[WHAT YOU ARE ASKED TO DO]
Begin at the line below that has "This screenshot has width=502, height=341." and stop after the line that has "Click the empty". Please restate only those lines, word for word.

──────────

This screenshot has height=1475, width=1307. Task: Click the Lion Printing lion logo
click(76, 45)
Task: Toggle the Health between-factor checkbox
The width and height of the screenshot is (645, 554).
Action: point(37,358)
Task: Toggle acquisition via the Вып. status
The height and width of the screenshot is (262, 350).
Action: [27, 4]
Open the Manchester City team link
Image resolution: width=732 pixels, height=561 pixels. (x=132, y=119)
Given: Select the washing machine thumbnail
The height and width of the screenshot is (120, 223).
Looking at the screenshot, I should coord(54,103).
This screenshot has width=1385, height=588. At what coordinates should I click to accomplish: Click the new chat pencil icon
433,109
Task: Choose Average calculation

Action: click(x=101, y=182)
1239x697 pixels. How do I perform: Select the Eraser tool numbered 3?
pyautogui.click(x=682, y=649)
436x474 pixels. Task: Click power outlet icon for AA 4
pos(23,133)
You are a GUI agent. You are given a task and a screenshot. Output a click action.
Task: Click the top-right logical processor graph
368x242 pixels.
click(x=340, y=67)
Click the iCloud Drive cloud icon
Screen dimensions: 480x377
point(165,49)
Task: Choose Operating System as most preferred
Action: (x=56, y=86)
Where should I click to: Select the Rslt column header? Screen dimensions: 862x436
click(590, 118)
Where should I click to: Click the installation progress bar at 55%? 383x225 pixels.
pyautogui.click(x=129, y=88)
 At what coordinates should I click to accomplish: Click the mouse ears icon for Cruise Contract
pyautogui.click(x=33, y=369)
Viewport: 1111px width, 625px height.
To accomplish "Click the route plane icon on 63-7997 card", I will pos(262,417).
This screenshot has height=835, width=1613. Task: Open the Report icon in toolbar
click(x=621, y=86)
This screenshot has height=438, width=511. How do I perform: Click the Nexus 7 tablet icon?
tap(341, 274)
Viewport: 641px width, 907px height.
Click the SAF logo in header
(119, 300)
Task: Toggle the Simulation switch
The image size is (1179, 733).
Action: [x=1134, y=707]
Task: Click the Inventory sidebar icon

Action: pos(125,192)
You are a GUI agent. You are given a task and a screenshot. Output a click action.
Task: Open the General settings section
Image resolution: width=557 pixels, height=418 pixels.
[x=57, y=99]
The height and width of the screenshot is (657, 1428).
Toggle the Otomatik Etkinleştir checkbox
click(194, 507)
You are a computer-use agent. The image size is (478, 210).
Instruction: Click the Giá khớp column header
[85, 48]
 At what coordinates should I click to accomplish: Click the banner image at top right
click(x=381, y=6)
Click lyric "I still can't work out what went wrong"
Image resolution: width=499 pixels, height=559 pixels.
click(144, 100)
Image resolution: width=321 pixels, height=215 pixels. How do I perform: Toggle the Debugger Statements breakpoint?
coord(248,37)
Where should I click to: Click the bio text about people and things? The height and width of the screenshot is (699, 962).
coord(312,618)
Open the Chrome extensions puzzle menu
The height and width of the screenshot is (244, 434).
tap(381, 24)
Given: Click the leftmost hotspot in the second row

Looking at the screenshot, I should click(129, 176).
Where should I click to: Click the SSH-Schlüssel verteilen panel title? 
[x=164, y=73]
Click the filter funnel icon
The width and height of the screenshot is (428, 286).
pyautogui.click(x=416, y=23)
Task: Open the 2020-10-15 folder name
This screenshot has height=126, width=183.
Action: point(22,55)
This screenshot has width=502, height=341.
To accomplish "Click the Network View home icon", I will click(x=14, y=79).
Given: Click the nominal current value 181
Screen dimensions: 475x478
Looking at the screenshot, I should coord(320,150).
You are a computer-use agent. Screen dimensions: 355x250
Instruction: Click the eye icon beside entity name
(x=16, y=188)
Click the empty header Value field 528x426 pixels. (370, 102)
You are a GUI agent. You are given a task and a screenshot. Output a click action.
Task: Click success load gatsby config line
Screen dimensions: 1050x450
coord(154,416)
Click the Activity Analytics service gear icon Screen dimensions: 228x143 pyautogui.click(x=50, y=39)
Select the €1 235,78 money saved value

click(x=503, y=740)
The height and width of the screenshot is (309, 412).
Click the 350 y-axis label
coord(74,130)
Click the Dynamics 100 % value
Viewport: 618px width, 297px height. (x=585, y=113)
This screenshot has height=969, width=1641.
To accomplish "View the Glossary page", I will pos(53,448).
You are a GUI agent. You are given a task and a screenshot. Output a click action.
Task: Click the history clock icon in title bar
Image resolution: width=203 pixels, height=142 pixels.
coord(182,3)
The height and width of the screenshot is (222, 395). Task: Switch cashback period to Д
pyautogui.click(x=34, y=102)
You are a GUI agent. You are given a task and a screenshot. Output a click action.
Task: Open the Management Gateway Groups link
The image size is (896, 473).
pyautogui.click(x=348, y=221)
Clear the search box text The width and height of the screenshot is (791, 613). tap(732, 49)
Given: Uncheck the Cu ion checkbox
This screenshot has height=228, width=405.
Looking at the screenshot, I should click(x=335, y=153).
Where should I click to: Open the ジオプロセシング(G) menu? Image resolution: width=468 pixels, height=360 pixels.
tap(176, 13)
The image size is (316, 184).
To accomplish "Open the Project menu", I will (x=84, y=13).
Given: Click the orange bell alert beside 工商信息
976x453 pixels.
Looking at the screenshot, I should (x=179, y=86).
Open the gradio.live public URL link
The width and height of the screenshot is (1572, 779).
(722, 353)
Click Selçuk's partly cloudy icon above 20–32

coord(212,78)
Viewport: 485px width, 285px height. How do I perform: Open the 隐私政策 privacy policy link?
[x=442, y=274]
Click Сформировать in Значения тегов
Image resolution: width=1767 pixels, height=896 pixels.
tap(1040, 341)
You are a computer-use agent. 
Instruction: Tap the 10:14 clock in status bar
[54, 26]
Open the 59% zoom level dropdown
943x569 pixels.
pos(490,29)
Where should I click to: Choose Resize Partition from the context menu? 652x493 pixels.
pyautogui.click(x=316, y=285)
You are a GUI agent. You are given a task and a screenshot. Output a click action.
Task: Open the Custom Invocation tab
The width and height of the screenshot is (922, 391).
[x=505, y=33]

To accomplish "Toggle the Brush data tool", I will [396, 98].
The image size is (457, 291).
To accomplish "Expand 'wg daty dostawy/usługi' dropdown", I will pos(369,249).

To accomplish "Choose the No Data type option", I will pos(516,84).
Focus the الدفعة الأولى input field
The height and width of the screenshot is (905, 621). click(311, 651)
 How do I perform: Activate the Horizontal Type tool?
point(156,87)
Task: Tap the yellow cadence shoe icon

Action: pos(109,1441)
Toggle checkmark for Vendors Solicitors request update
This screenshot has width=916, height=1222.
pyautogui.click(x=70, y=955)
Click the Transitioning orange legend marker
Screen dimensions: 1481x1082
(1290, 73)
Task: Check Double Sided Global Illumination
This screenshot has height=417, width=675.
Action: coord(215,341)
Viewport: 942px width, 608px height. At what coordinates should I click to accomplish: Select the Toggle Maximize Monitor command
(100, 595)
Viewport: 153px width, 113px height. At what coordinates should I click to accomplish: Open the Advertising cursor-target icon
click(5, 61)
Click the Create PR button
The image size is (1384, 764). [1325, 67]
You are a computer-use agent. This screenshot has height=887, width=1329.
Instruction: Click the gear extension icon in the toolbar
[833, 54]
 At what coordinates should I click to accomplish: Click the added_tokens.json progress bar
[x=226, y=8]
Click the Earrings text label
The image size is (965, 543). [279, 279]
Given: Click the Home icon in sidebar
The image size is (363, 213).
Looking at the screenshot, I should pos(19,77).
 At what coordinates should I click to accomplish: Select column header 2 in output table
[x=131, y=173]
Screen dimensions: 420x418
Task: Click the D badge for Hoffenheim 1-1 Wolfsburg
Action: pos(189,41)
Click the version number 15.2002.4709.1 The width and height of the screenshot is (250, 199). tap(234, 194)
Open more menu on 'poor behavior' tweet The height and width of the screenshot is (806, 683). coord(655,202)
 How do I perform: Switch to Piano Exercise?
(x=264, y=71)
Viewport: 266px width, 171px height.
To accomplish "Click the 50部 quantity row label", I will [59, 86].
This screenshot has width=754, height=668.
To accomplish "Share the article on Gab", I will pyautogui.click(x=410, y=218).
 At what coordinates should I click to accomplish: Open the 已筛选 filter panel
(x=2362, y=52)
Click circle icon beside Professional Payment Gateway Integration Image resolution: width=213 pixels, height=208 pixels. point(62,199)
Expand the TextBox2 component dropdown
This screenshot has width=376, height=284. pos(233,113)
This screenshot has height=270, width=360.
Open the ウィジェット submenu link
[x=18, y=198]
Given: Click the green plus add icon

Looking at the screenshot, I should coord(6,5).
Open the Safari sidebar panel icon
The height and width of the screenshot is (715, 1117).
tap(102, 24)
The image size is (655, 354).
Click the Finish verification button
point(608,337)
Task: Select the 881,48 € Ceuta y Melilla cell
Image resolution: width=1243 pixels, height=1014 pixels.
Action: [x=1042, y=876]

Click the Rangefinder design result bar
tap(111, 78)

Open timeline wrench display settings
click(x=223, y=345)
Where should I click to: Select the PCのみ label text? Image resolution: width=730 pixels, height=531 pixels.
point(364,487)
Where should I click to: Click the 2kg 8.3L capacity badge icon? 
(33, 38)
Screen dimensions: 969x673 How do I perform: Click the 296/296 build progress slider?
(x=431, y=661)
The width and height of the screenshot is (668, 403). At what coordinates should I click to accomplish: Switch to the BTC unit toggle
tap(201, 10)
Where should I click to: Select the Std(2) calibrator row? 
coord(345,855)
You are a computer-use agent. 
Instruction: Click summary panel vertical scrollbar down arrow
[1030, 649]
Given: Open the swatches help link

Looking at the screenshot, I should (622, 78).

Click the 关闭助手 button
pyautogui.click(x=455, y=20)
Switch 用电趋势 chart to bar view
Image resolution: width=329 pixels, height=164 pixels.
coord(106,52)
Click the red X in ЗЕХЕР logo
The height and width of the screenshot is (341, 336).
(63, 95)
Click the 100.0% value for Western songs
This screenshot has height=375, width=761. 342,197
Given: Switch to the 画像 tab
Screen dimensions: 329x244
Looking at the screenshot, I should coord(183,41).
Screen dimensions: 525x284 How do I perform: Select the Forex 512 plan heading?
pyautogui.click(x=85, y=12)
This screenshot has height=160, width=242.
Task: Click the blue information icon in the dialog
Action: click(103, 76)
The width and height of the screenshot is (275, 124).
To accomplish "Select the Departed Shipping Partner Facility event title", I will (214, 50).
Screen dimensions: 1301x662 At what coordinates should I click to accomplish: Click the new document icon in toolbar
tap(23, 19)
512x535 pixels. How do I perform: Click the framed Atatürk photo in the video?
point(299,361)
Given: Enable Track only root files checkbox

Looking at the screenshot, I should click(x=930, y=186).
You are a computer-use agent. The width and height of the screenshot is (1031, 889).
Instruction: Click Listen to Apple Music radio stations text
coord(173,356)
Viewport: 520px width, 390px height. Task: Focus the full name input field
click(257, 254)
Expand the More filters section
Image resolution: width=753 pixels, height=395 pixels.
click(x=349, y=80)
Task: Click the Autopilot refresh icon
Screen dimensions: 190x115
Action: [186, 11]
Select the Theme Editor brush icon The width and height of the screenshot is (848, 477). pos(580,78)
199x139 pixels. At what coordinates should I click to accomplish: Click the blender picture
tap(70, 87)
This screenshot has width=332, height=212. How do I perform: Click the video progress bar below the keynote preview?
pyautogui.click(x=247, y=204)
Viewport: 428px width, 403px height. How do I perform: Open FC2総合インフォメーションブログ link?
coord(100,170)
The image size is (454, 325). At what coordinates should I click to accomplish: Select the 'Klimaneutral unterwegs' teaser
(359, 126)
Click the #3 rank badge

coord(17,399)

──────────

[YOUR SOLUTION]
This screenshot has width=502, height=341.
To accomplish "Click the Network View home icon", I will click(x=14, y=79).
Given: Click the nominal current value 181
Screen dimensions: 475x478
Looking at the screenshot, I should coord(320,150).
You are a computer-use agent. Screen dimensions: 355x250
Instruction: Click the eye icon beside entity name
(x=16, y=188)
Click the empty header Value field 528x426 pixels. (370, 102)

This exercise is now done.